For further details and information on the background and the reasons for the new issue of shares, see the Company’s press release from 25 October 2022 and the Boards complete resolution.
Exemption from the mandatory bid obligation
Stena Adactum, holding 29.8 percent of the shares and 29.8 percent of the votes in Midsona, has entered into a subscription and underwriting commitment in connection with the current rights issue.
If the rights issue is not fully subscribed, with or without the support of subscription rights, Stena Adactum may, as a result of the subscription and underwriting commitment, increase its share of capital and votes in Midsona to 64.9 percent of the shares and 64.9 percent of the votes in the Company.
The Swedish Securities Council has granted Stena Adactum an exemption from the mandatory bid obligation, which could emerge due to the subscription and underwriting commitment.
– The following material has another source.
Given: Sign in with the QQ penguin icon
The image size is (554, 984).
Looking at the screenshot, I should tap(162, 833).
The exemption, as far as the underwriting commitment is concerned, and thus also the underwriting commitment, is conditional on the shareholders being informed before the Extraordinary General Meeting of the maximum capital and voting share that Stena Adactum may obtain by subscribing for shares in the rights issue in addition to its preferential rights, and that the resolution to issue new shares according to this agenda item 7 is approved by the Extraordinary General Meeting and supported by shareholders holding not less than two-thirds of both the votes cast and the shares represented at the Extraordinary General Meeting, whereby the shares held and represented at the Meeting by Stena Adactum shall be disregarded.
Number of shares
At the time of the issue of this notice, the total number of shares in the Company amounts to 72,714,040, whereof 298,320 shares of class A and 72,415,720 shares of class B, corresponding to a total number of 75,398,920 votes. The Company does not hold any own shares.
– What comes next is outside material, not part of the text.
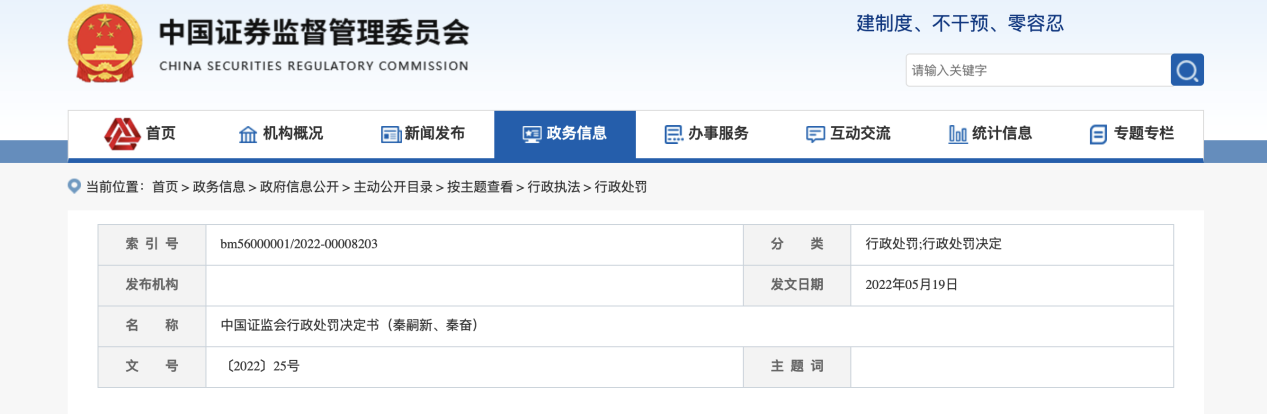This screenshot has height=414, width=1267.
Task: Click the building icon beside 机构概况
Action: [x=248, y=134]
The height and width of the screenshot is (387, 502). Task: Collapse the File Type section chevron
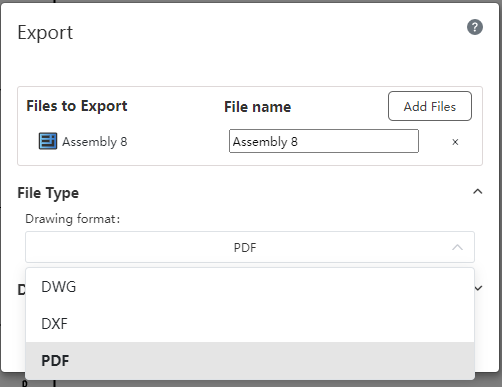tap(478, 192)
Complete proposals for resolutions and related documentation are presented by keeping them available on the Company’s office and the Company’s website www.midsona.com, and will on request be sent without charge to shareholders who provide their postal address. The share register will also be available at the Company.
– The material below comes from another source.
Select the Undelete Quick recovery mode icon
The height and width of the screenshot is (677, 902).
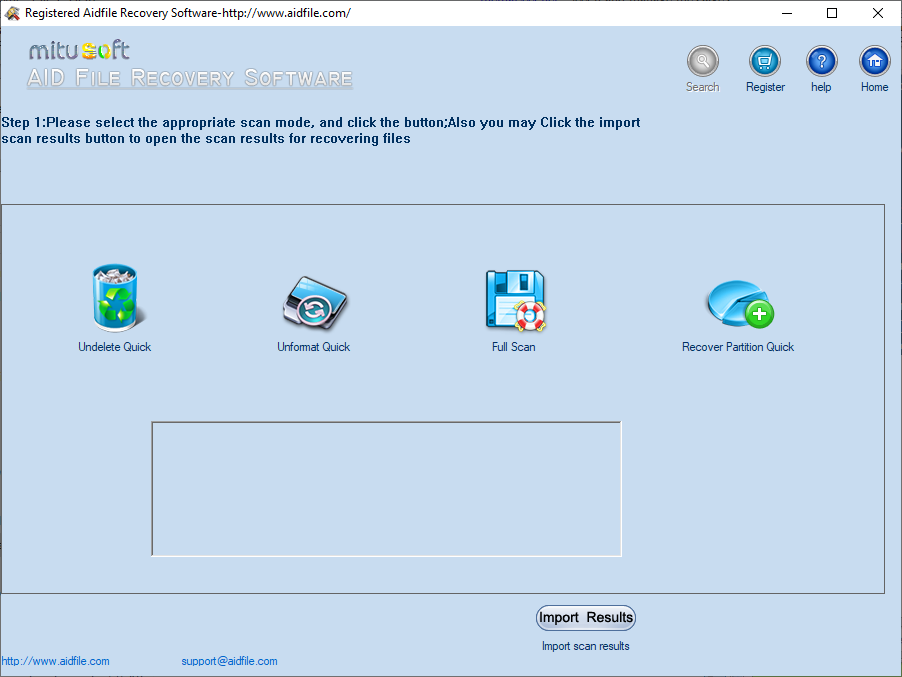(x=114, y=297)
The Board and the CEO shall, if requested by any shareholder and if the Board is of the opinion that it can be done without causing material harm to the Company, provide information regarding circumstances that may affect the assessment of an item on the agenda. The request on such information must have been received in writing by Midsona no later than ten days before the Meeting, to the address Midsona AB (publ), PO Box 21009, SE-200 21 Malmö or by e-mail to Tora Molander, firstname.lastname@example.org. The information will be available on Midsona's website www.midsona.com and at Midsona's head office Dockplatsen 16, 211 19 Malmö no later than 19 November 2022. The information will on request be sent to shareholders who provide their postal address.
Malmö, October 2022
Midsona AB (publ)
The Board of Directors
This document is an English translation of the Swedish original. In the event of any discrepancies, the Swedish version shall govern.